Wall Street Journal: New salvo fired as unions battle over workers
By KRIS MAHER
As labor leaders fight to sign up 10,000 health-care workers, a California-based union is charging the Service Employees International Union with changing ballots and threatening to report a worker to immigration officials.
The allegations are the latest twist in a contentious battle to represent workers in the rapidly growing sector of home health care. Labor experts say the feud is a costly and embarrassing distraction for unions as they lobby Congress to pass legislation that would ease organizing rules in their favor.The SEIU and the National Union of Healthcare Workers, or NUHW, have been sparring for the right to represent 10,000 home health-care workers in Fresno, Calif. An election earlier this year gave the SEIU the victory, but the NUHW is asking that election be invalidated and a new one ordered because of what it says is new evidence of intimidation.
The NUHW filed charges Nov. 6 with the California Public Employment Relations Board, which oversees the election. Included in the charges are statements from a former SEIU organizer, who said that he was encouraged “to pressure voters to change the ballot” and that on one occasion he himself changed a vote to SEIU’s favor.
The charges also contain statements from workers who said SEIU representatives came to their house as many as five times a day, pressuring them to vote for the SEIU. In one instance, a woman said she was questioned about her legal status. Others were told they would lose wages and benefits if they voted for the NUHW.
Steve Trossman, a spokesman for the California SEIU local, which is called United Healthcare Workers-West, dismissed the charges as “absolutely false” and said the NUHW filed other charges this summer that were dismissed. “It’s just sour-grapes charges that you file when you lose an election,” he said.

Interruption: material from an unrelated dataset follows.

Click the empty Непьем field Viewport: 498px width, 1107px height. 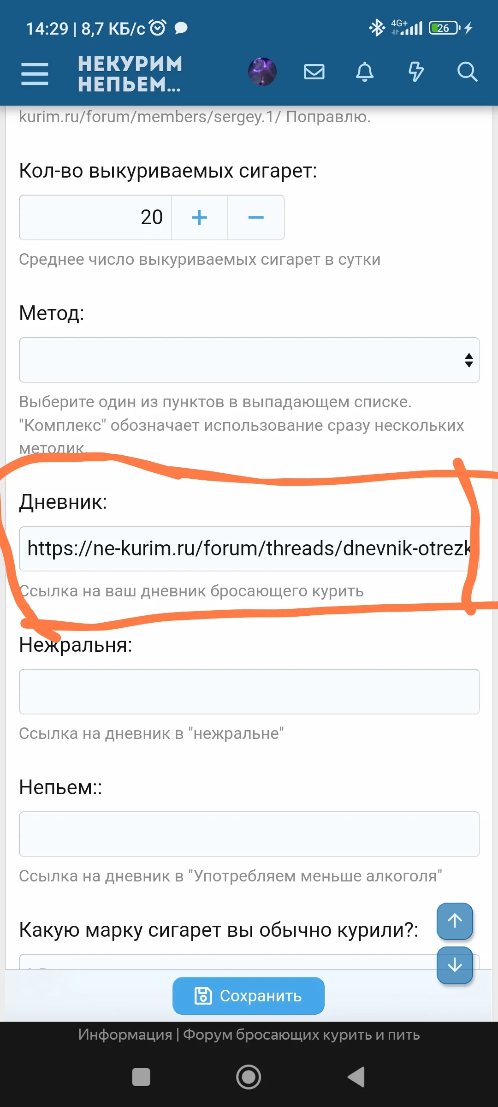click(x=249, y=833)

Mr. Trossman said SEIU organizers were never instructed to “do anything that would violate the law or the rules of the election.” He said both unions were knocking on doors and encouraging people to vote. An SEIU spokeswoman in Washington declined to comment on the California dispute, referring questions to the local union.
A representative for the Public Employment Relations Board couldn’t be reached Wednesday for comment.

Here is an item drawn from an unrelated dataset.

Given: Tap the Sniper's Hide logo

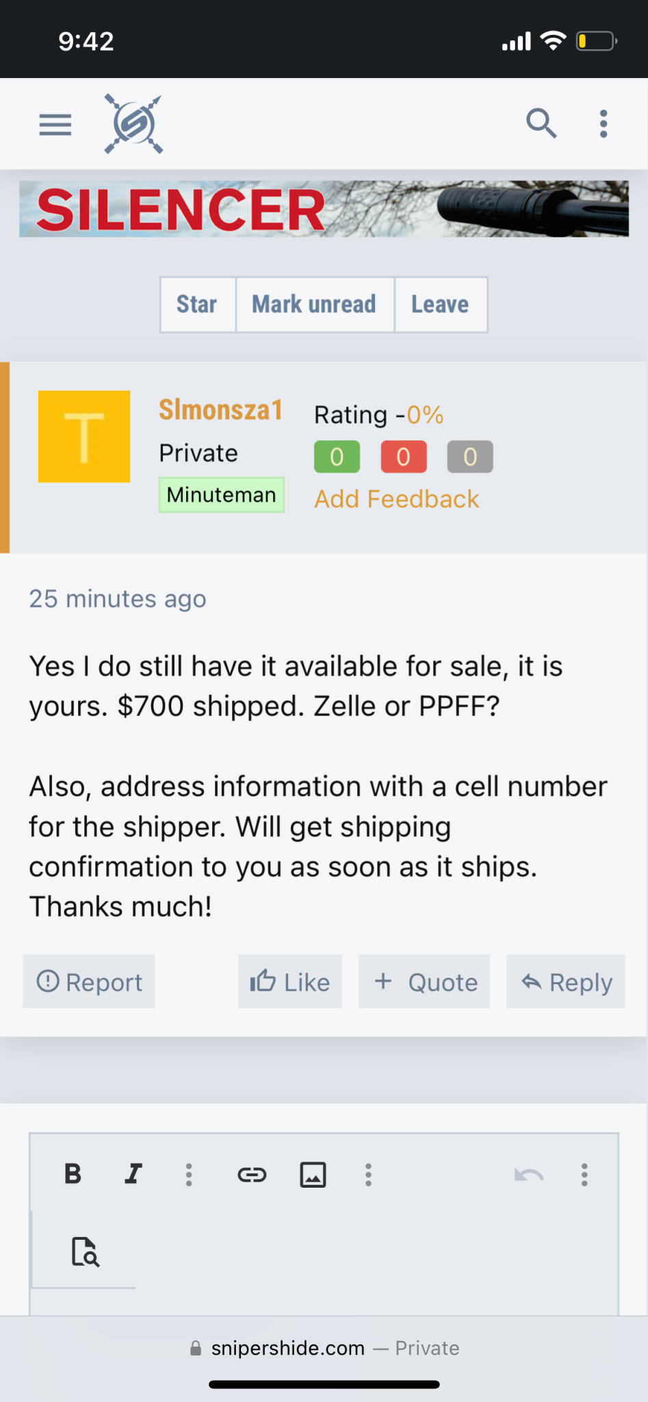Looking at the screenshot, I should [x=133, y=124].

The allegations of union intimidation come as organized labor is seeking to make the case in Washington that employers are unfairly pressuring workers in unionization votes. Congress is considering a bill, the Employee Free Choice Act or card-check bill, that would ease organizing rules. The bill, which is stalled in the Senate, allows unions to organize workers by getting them to sign cards, often without an employer’s knowledge. Currently, an employer must approve a card-check method, or a secret-ballot election must be held.
Organized labor has argued that the card-check option is critical because businesses intimidate workers to vote against unions. Employers say that card-check campaigns create more opportunity for intimidation by unions and don’t give employers a chance to make their case.